Friday, December 5, 2014

Ida's Making A Play For Best Foreign Feature

The Polish feature, Ida, is a plausible candidate for the Best Foreign Film category this season. It's the story of a young orphaned girl very soon to take her vows to become a nun in 1960s Poland only to discover that she A) is Jewish and B) still has a living relative.
The director, Pawel Pawlikowski masterfully paints a picture of a Poland still struggling to come back from a war it didn't start. His choice to go black and white certainly adds a different life to the film. And he manages to direct a first time actress to a particularly intriguing performance. Trying to understand how it is that Anna (played by Agata Trzebuchowska) thinks and sees the world cannot have been an easy feet. She is, by all stretches of the imagination, an absolute stranger to me. Her mind is almost locked up too tight... but then a brief moment of emotion will come and stir things up making her perspective almost make legitimate sense. Though of course I've never met or known anyone living in even remotely similar circumstances as her.
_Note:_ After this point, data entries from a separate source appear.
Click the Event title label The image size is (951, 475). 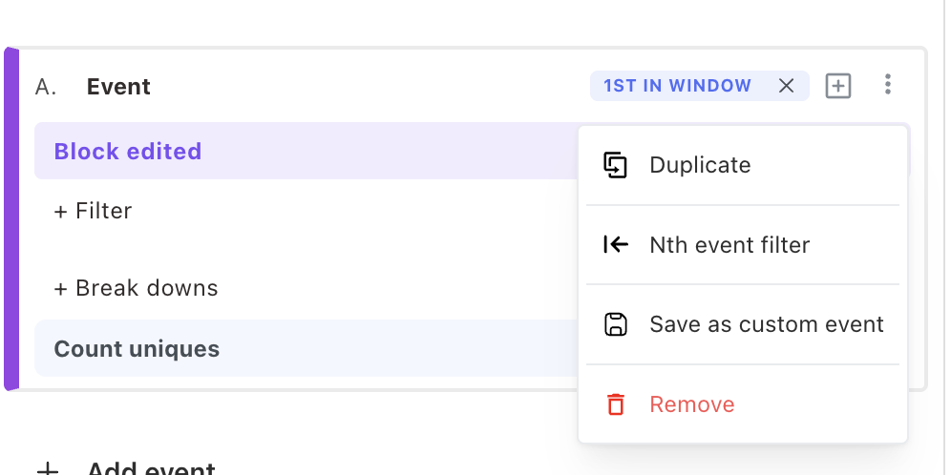tap(118, 87)
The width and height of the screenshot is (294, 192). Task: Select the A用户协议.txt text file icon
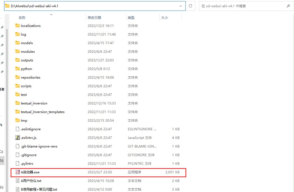[x=18, y=181]
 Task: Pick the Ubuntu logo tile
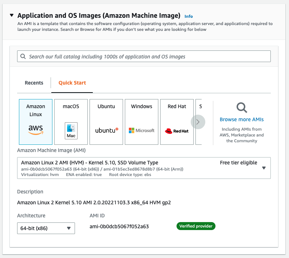coord(106,122)
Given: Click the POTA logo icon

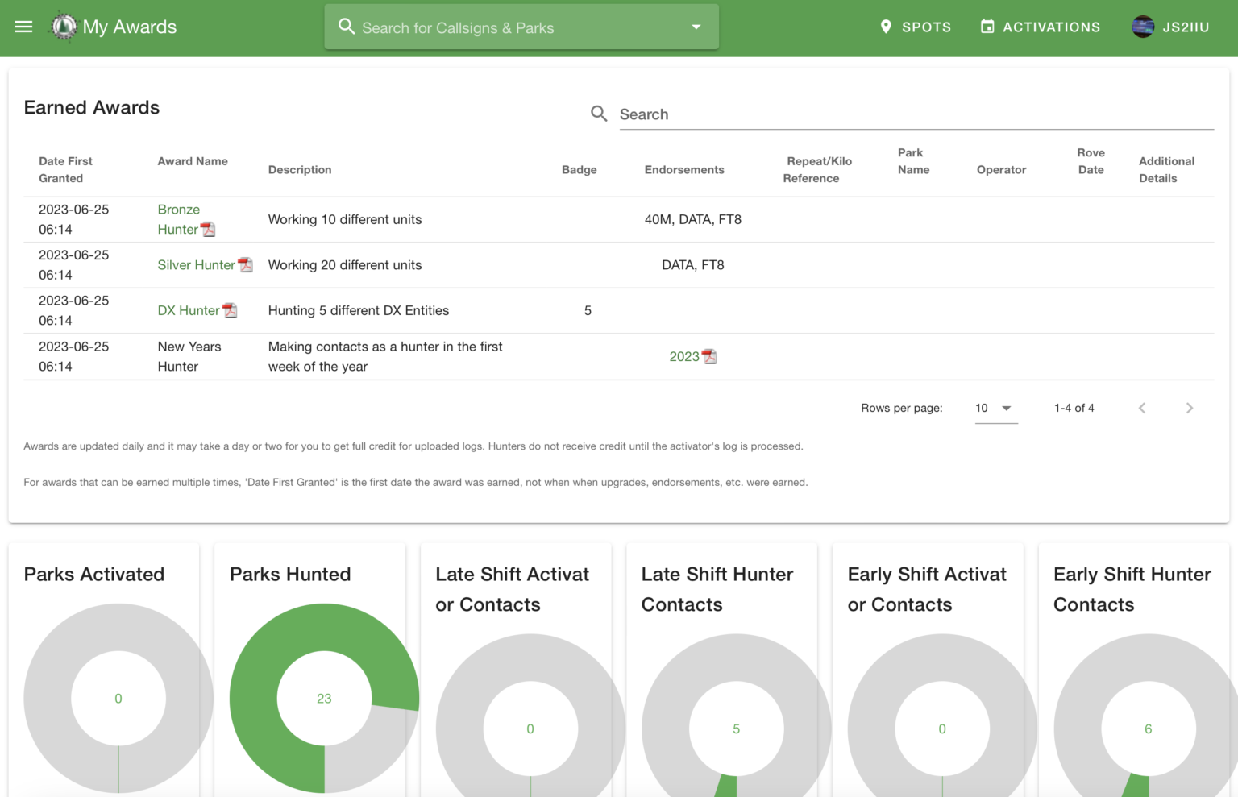Looking at the screenshot, I should pyautogui.click(x=64, y=27).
But I digress. While Agata Trzebuchowska gives an admirable performance, I can't ignore the wonderful job Agata Kulesza did in the role of Wanda, the unflinching and surprisingly disturbed aunt. Kulesza plays this part with a wonderful and confusing sort of ecstasy. But I feel like, from the moment she comes on screen, I understand her. I'll take a step back and say, I'm impressed.
Now Ida is not my favorite movie of the year. Far from it. But in this increasingly packed Oscar season, this is a good one to catch. It's easy to access on Netflix instant, and it is a film of real quality set in a place and time I don't think we get to see very much. If you wanna catch a film with multiple quality female performances, you need look no further.